▸ **Exercise**
Once the line with "Contact (716, 156)" is found, return it along with every line after it, exactly, through the end of the material.
──────── Supplied entries ────────
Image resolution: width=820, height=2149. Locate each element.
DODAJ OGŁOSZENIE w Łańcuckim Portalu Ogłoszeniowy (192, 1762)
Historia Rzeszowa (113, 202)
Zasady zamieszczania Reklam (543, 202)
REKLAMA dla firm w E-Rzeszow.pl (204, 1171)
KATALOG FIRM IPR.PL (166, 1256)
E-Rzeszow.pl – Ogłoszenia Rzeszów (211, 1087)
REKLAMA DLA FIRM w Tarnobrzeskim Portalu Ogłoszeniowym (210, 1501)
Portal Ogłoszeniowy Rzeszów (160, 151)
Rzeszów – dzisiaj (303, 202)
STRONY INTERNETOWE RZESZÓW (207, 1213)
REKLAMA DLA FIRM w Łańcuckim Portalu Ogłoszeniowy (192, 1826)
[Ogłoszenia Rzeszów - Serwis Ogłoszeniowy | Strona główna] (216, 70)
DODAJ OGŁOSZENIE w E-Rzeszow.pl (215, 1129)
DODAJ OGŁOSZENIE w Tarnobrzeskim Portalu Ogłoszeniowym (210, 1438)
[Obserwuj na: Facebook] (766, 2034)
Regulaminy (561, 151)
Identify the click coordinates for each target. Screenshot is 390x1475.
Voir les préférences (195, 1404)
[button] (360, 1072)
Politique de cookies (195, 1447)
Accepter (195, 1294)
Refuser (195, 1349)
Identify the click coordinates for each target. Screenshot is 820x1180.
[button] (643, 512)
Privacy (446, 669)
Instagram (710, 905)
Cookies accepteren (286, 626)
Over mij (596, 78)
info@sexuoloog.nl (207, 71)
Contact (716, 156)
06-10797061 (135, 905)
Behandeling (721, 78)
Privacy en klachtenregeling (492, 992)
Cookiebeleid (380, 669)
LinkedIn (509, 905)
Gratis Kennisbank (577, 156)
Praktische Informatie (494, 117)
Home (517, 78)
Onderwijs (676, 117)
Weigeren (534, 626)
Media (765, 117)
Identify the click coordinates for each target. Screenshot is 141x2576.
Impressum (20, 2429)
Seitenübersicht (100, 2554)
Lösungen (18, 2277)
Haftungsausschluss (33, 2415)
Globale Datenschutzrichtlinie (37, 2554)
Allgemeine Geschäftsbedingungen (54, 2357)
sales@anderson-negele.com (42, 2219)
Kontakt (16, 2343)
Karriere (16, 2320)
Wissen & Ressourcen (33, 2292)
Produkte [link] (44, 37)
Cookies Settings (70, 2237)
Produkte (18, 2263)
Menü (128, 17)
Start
────────
▸ **Answer box**
Contact (716, 156)
06-10797061 (135, 905)
Behandeling (721, 78)
Privacy en klachtenregeling (492, 992)
Cookiebeleid (380, 669)
LinkedIn (509, 905)
Gratis Kennisbank (577, 156)
Praktische Informatie (494, 117)
Home (517, 78)
Onderwijs (676, 117)
Weigeren (534, 626)
Media (765, 117)
Identify the click coordinates for each target. Screenshot is 141x2576.
Impressum (20, 2429)
Seitenübersicht (100, 2554)
Lösungen (18, 2277)
Haftungsausschluss (33, 2415)
Globale Datenschutzrichtlinie (37, 2554)
Allgemeine Geschäftsbedingungen (54, 2357)
sales@anderson-negele.com (42, 2219)
Kontakt (16, 2343)
Karriere (16, 2320)
Wissen & Ressourcen (33, 2292)
Produkte [link] (44, 37)
Cookies Settings (70, 2237)
Produkte (18, 2263)
Menü (128, 17)
Start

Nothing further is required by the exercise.